(Collected data entries)

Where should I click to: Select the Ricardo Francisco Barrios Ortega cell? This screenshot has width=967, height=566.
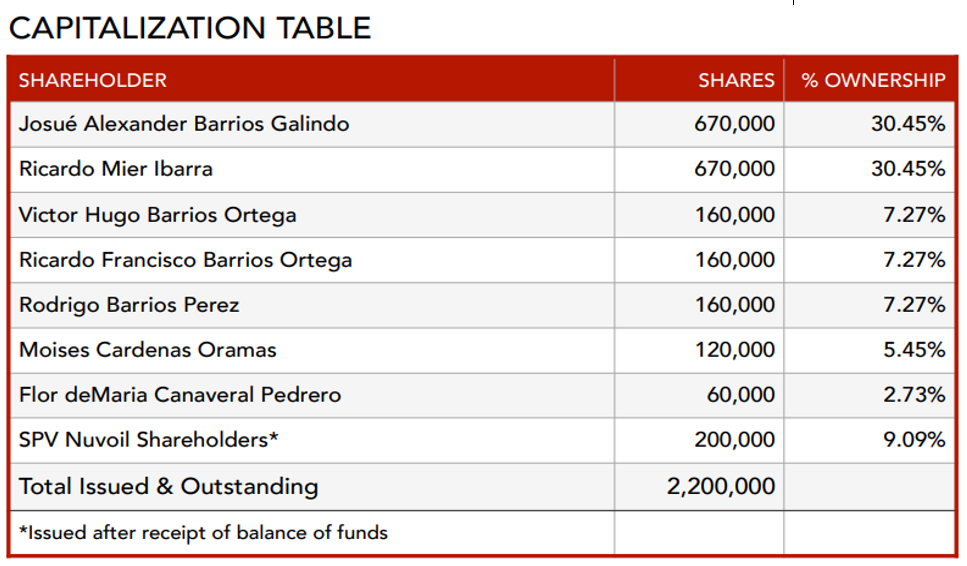[x=185, y=260]
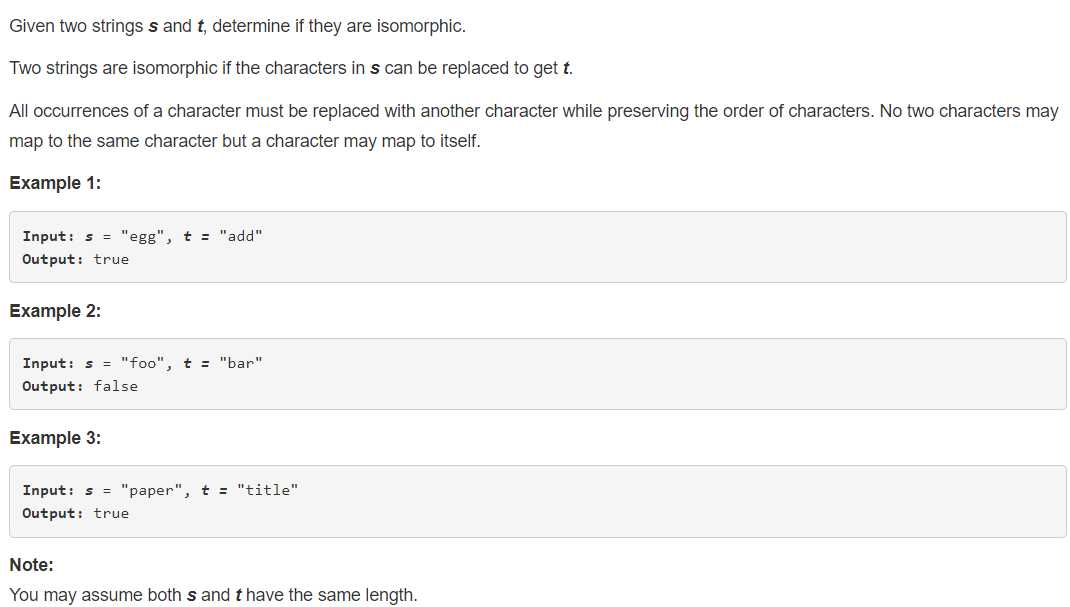Click 'Output: true' in Example 3 box
1070x607 pixels.
click(x=76, y=513)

[Problem to work on]
Write out the records above in full and exactly, with no pictures.

[Reply]
Where should I click to: Select the Ricardo Francisco Barrios Ortega cell? This screenshot has width=967, height=566.
[x=185, y=260]
Click 'Output: true' in Example 3 box
1070x607 pixels.
click(x=76, y=513)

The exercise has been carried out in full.